**Work request:**
Should a line below contain the word "checkbox", report it.

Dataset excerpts
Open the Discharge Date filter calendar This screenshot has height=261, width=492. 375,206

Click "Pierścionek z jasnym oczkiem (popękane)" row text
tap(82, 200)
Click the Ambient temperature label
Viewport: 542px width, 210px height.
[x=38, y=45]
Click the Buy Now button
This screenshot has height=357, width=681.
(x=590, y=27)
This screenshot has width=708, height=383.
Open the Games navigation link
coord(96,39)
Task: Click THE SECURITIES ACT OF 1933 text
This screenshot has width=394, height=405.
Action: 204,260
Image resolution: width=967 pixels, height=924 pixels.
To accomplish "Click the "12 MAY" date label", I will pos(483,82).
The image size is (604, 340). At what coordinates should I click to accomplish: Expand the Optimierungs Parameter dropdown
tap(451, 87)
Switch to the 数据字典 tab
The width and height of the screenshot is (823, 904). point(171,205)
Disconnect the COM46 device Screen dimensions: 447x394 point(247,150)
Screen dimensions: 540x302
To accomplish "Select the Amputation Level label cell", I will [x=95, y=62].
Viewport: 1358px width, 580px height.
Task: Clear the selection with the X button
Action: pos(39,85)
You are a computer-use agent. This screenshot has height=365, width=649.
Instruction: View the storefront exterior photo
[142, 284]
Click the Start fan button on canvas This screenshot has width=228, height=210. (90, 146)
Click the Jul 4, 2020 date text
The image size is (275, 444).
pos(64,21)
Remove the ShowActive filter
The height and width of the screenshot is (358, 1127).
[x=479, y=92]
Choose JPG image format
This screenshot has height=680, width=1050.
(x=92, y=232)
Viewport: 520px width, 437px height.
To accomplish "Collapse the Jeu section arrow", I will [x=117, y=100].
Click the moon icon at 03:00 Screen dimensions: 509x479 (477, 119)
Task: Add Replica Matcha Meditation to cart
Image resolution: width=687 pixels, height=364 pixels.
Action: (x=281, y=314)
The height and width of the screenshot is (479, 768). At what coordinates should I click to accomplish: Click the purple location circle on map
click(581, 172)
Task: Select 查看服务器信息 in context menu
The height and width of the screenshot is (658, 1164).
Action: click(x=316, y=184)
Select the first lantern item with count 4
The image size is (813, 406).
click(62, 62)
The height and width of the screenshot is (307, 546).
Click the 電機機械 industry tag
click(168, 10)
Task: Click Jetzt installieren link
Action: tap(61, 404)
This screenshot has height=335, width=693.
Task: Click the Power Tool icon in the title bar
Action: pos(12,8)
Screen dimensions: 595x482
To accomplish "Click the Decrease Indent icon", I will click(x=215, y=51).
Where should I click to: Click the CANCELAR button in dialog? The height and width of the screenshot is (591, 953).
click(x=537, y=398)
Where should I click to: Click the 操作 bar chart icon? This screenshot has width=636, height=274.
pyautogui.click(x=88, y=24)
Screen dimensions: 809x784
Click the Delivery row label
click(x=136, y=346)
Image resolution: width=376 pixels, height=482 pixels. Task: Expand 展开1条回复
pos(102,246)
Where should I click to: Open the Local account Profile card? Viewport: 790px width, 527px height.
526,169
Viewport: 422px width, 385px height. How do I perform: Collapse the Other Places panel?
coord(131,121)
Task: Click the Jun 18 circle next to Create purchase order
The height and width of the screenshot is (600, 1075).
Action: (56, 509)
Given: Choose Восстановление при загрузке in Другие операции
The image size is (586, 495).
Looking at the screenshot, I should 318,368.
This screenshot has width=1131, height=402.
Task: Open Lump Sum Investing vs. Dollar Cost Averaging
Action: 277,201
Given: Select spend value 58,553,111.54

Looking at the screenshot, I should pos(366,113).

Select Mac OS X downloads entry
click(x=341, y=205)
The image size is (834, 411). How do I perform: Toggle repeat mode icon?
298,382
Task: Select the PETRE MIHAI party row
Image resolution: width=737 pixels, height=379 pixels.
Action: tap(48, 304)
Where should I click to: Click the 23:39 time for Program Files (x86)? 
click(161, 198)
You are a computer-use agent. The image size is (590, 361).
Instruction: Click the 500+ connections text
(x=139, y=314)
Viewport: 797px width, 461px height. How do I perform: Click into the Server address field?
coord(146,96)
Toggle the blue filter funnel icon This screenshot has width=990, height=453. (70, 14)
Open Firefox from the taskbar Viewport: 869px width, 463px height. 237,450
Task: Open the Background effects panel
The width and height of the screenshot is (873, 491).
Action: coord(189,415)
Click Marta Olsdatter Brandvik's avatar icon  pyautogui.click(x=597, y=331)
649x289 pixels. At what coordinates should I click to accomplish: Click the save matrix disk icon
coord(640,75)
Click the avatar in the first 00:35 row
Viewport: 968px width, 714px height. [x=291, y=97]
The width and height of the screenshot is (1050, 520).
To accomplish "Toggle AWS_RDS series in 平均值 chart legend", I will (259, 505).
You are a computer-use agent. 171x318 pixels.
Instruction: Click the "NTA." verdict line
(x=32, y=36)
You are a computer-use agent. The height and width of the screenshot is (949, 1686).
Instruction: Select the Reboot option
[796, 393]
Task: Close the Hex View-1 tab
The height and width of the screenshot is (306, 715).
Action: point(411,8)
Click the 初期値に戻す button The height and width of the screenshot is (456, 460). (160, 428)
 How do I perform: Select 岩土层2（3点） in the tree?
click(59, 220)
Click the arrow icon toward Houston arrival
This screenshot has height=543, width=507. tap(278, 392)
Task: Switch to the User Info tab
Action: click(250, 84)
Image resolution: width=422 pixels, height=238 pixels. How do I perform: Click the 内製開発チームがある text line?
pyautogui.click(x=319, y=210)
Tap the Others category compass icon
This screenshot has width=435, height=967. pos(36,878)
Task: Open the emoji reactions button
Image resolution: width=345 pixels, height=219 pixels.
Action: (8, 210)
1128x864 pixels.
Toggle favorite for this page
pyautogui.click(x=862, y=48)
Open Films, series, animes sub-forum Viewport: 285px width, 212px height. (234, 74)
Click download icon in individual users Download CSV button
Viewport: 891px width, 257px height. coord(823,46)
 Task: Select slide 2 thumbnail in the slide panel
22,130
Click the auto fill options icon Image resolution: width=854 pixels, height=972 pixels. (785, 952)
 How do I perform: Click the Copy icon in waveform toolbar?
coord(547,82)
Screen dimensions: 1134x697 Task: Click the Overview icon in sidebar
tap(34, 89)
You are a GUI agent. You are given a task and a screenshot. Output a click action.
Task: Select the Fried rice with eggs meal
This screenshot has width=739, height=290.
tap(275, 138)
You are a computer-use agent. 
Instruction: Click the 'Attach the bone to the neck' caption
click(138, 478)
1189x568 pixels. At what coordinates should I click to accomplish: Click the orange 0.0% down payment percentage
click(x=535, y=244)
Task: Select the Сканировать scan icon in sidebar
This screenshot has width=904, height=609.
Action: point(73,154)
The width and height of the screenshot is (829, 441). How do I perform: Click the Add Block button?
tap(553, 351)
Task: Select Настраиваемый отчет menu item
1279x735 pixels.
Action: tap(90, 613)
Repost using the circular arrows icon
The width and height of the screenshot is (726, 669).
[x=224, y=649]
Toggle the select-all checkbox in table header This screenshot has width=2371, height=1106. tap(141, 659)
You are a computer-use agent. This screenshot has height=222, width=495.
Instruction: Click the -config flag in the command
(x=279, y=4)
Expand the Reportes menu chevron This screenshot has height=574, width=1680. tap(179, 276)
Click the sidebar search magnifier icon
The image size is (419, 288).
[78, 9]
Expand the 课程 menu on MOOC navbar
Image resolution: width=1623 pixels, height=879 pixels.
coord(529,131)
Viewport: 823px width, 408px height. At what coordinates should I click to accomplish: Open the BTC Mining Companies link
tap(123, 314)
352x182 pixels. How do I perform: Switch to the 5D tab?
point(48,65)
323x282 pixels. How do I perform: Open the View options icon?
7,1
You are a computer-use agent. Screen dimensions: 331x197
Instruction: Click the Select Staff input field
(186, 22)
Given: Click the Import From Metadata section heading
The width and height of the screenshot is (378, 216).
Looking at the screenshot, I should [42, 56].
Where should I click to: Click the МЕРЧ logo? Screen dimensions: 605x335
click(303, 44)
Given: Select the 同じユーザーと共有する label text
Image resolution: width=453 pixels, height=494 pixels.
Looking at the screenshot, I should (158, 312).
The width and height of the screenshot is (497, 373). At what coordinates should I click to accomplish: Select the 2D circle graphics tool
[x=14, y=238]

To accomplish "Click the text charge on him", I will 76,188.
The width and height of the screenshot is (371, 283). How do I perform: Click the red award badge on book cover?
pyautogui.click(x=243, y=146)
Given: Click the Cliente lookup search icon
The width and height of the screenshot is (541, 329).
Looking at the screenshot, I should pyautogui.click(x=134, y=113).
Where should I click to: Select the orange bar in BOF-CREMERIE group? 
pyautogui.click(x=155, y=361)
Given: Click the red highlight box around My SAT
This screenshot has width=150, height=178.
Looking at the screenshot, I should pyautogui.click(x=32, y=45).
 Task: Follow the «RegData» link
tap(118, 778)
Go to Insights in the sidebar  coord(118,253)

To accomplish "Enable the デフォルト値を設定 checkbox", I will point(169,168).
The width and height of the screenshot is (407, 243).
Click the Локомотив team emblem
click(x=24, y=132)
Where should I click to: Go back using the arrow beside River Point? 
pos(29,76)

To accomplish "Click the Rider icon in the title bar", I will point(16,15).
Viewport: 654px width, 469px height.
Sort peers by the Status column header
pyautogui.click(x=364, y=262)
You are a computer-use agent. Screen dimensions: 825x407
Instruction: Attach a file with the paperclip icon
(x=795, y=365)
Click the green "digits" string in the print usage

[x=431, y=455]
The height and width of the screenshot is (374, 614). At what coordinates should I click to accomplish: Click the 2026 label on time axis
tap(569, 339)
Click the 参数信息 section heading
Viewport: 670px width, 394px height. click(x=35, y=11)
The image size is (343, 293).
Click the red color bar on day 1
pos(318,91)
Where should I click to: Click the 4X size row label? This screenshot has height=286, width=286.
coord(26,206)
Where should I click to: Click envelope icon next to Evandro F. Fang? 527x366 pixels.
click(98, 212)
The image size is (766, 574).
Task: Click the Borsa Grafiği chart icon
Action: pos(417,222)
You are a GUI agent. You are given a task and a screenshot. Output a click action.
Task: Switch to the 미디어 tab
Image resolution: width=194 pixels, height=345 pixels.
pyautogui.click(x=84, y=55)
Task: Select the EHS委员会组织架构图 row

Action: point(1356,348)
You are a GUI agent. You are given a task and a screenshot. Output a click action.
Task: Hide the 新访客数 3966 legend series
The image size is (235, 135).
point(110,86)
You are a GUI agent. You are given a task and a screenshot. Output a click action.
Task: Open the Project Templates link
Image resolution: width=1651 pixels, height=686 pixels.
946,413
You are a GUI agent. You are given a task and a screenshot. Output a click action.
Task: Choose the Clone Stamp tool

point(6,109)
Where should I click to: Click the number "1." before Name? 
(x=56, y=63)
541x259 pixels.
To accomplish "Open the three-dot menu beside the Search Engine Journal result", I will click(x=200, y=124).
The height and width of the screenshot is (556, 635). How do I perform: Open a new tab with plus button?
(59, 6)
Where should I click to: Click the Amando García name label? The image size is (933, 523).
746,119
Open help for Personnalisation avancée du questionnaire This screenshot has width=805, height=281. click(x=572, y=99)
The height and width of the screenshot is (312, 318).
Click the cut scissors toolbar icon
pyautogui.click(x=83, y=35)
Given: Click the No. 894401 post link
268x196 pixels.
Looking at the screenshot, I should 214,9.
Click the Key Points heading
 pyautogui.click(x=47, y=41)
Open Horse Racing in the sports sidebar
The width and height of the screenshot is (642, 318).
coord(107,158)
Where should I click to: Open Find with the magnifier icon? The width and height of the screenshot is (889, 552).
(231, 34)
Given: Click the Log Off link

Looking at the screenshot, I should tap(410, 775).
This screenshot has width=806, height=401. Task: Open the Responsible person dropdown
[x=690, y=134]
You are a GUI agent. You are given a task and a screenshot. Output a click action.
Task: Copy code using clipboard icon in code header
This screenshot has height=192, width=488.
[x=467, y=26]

**Reply:**
Toggle the select-all checkbox in table header This screenshot has width=2371, height=1106. tap(141, 659)
To accomplish "Enable the デフォルト値を設定 checkbox", I will point(169,168).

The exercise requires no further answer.